The basic principle is to set up a predator proof nest enclosure in suitable habitat. The young birds (one by itself does not usually work) are kept there before fledging, so that they consider the place 'home'. The earlier they are put in this enclosure, the better their chances. Ideally, this is as soon as they have contour feathers and are eating on their own. Once they are ready to fly, or preferably have mastered take off and landings, the enclosure is left open. The opening of the door has to be done with care (before dawn with diurnal, before dusk with nocturnal birds). Giving a fledgling a fright and causing it to fly in panic can result in it getting lost and starving to death. The fledgelings are free to come and go as they please, and continue being fed from this place. Remember, though, that the birds must not associate you with food, or they may start hanging around people.

The reason this method works so well, is that the raptors continue to be fed while they learn to fly and hunt in the wild. This is what their parents do for them naturally. You can get more information from the Peregrine Fund on how to build a 'hack box'. An aviary with a large release door can also be used. Unfortunately, the 'site fidelity' that keeps fledging raptors close to their nest gradually fades once they have fledged. If raptors are kept (or arrive) past this age, releasing them will be a 'hard release'. This is because they will not stay to be fed, and will most likely die of starvation unless you have given them the chance to learn how to hunt.

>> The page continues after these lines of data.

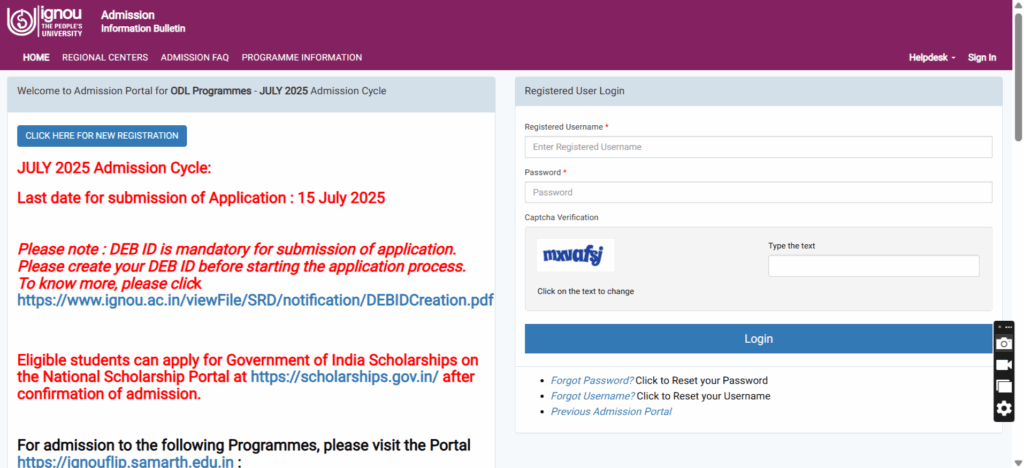
Task: Open ADMISSION FAQ in the navigation bar
Action: [195, 58]
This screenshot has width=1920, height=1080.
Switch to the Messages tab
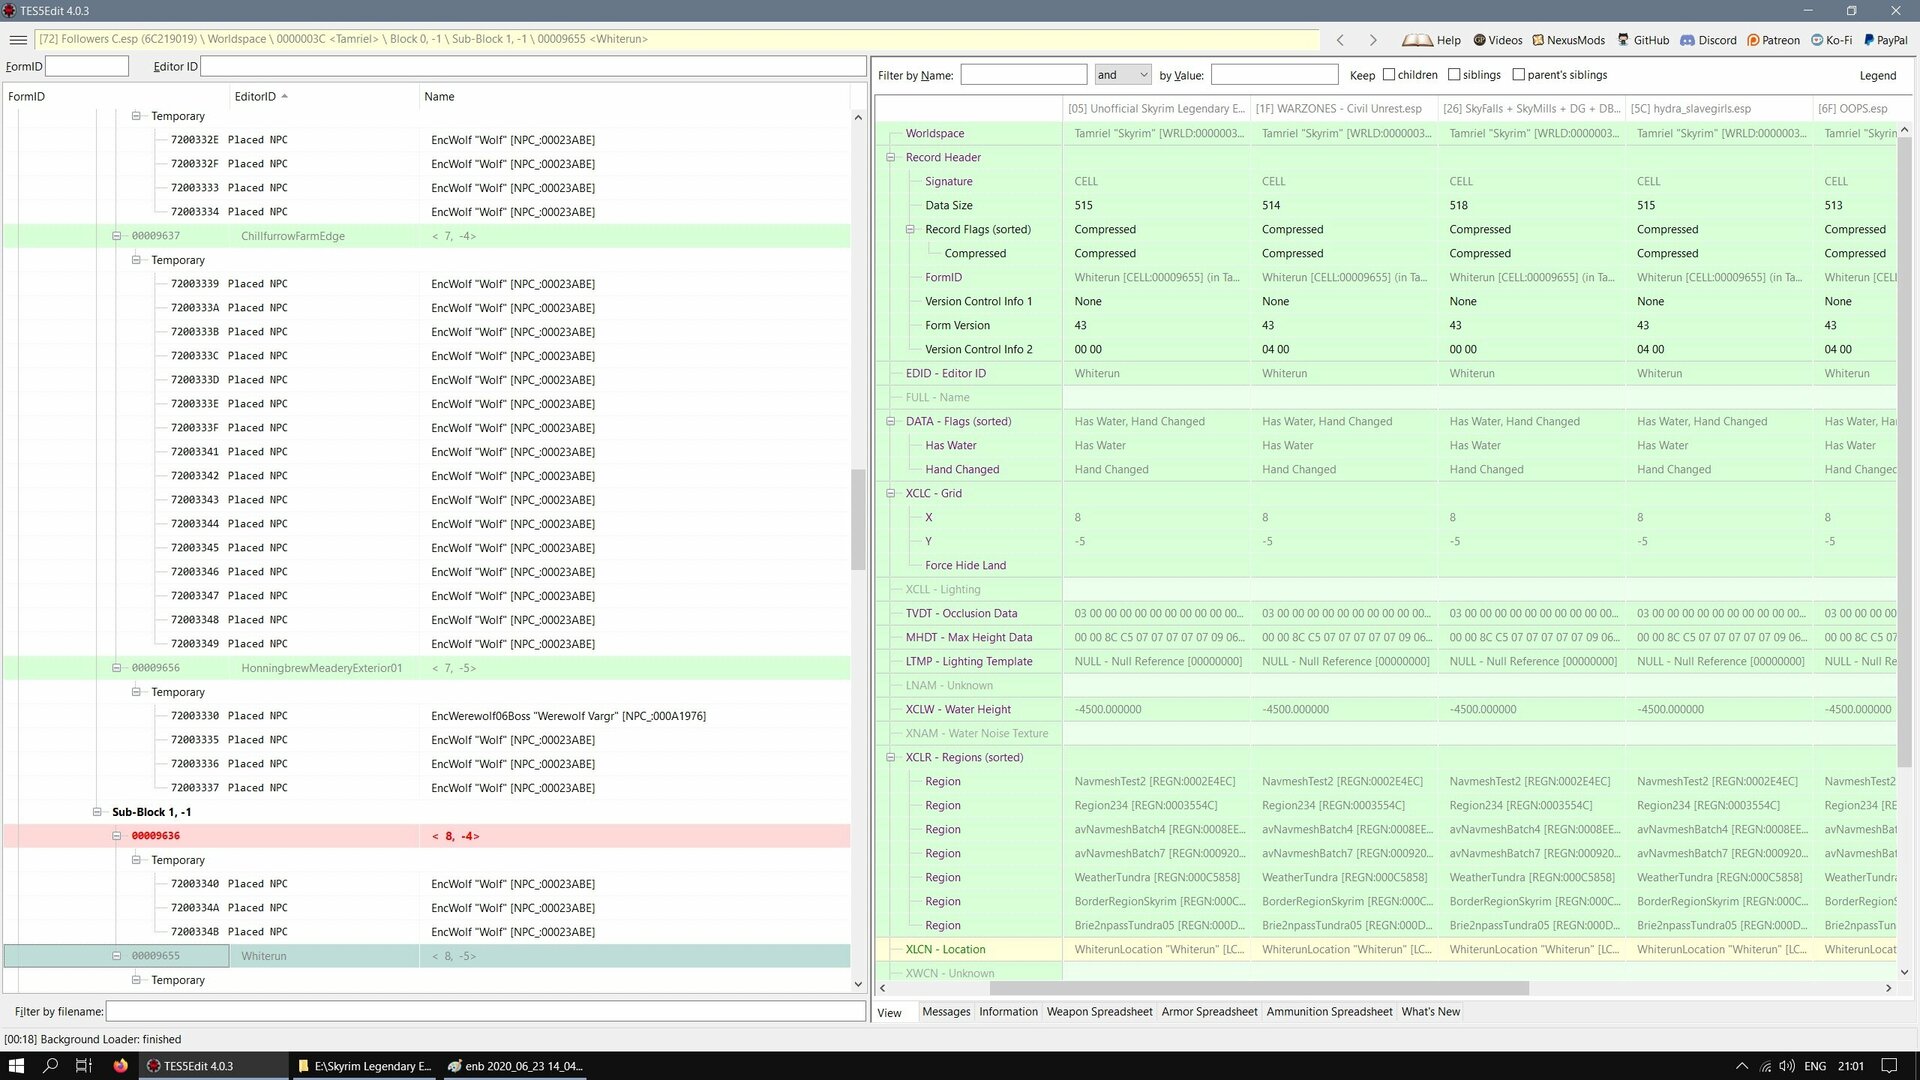[946, 1012]
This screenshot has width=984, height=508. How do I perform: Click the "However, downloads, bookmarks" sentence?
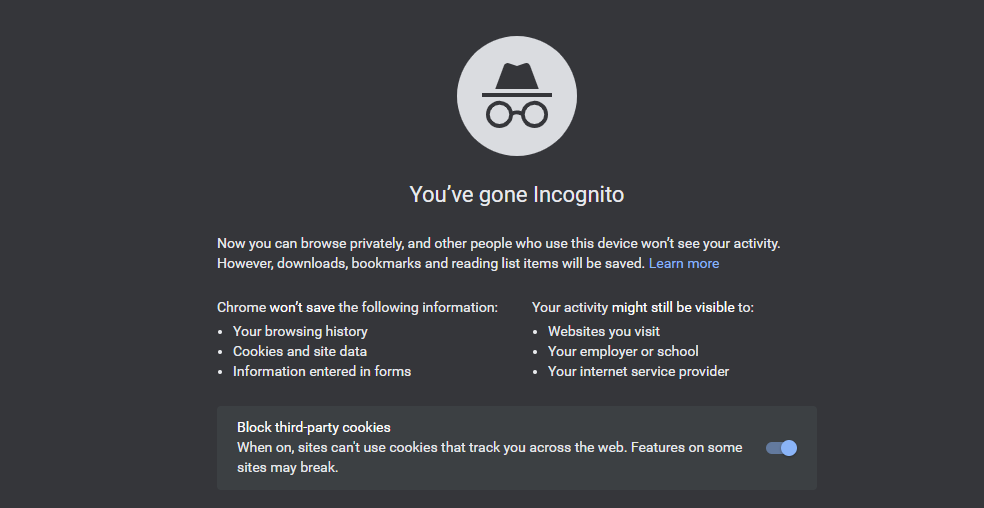431,263
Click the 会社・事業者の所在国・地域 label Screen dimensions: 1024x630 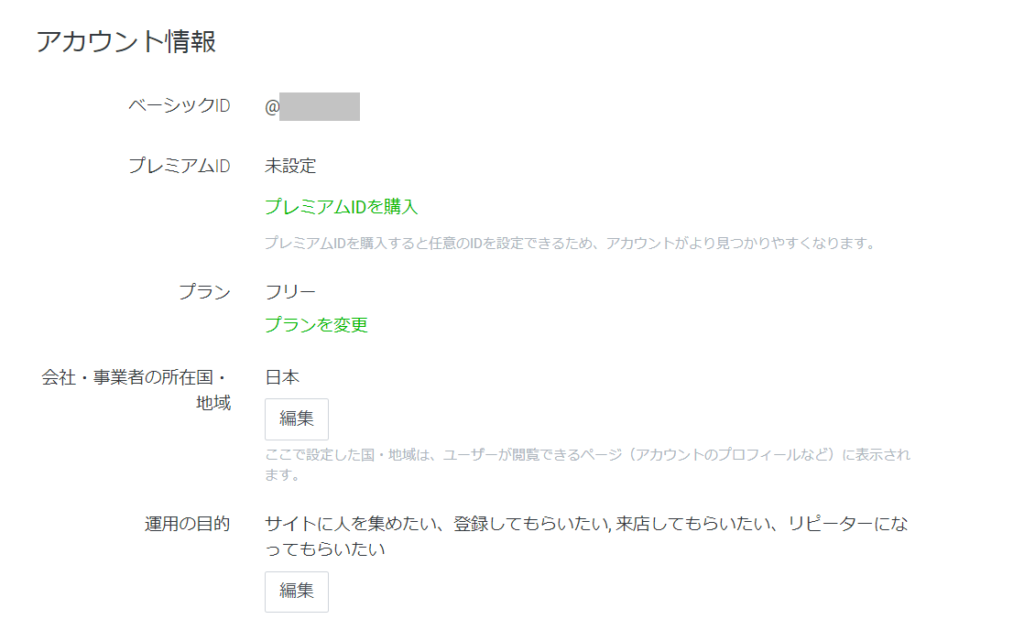(135, 391)
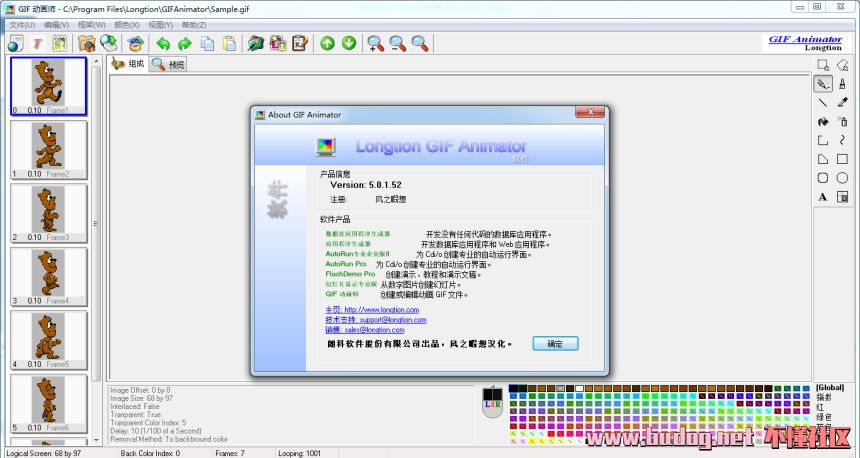The image size is (860, 458).
Task: Select the [Global] palette entry
Action: point(830,387)

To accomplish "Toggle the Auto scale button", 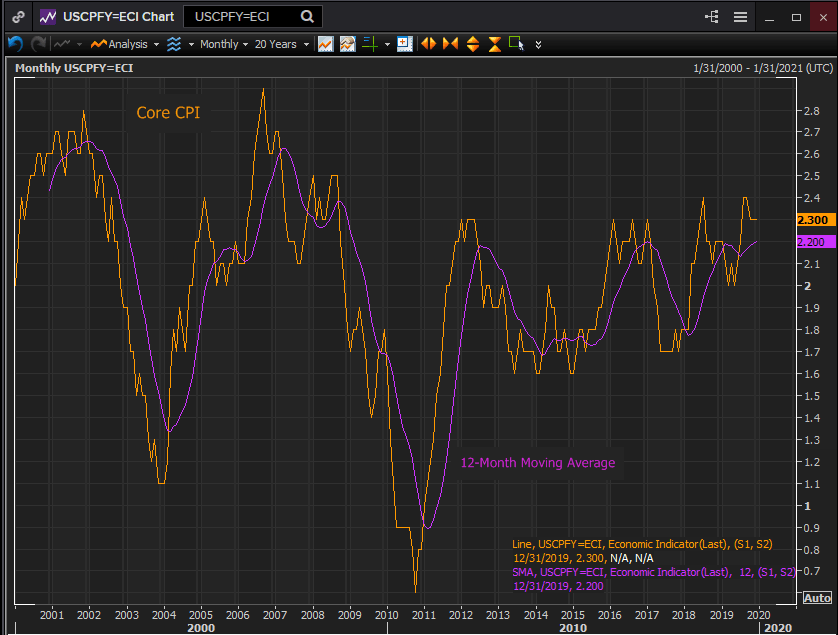I will click(816, 598).
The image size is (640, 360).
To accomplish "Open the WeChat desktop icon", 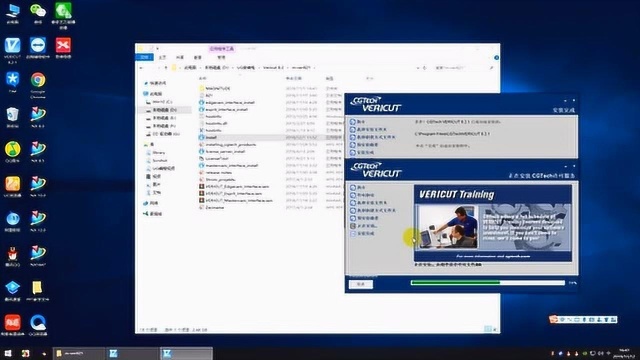I will point(38,13).
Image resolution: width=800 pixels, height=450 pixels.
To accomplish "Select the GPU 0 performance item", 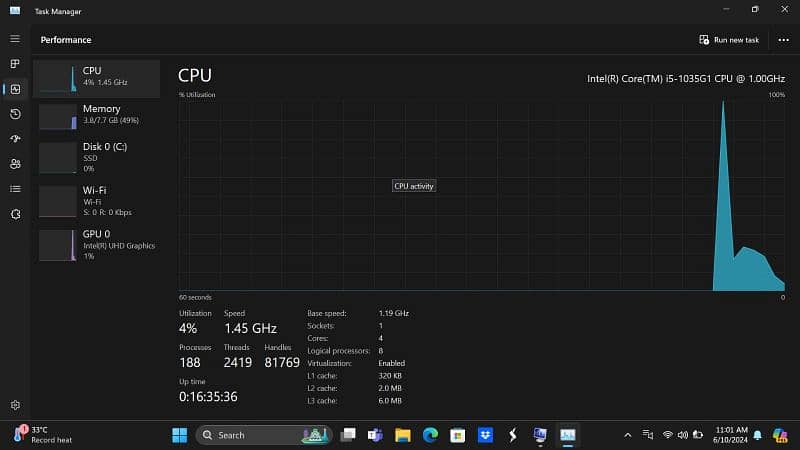I will coord(96,244).
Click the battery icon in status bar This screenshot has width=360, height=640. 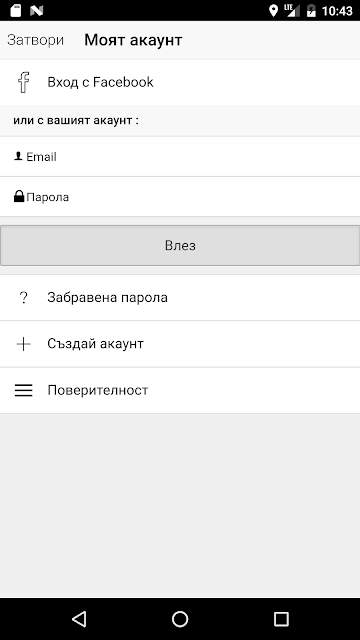point(311,10)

Of course, there are exceptions to the rules. There are hand raised human imprints that have been released without any problems. This applies most to birds that are group raised, or to Accipiter and Ninox species, who's breeding instincts may override their imprinting instincts. Anyone, however, who considers releasing an aggressive, food soliciting raptor risks giving all of us, as well as the birds, a bad name. Large raptors (or even small extremely aggressive ones) are dangerous. Releasing them in a remote area is also no guarantee, given the ability of raptors to travel.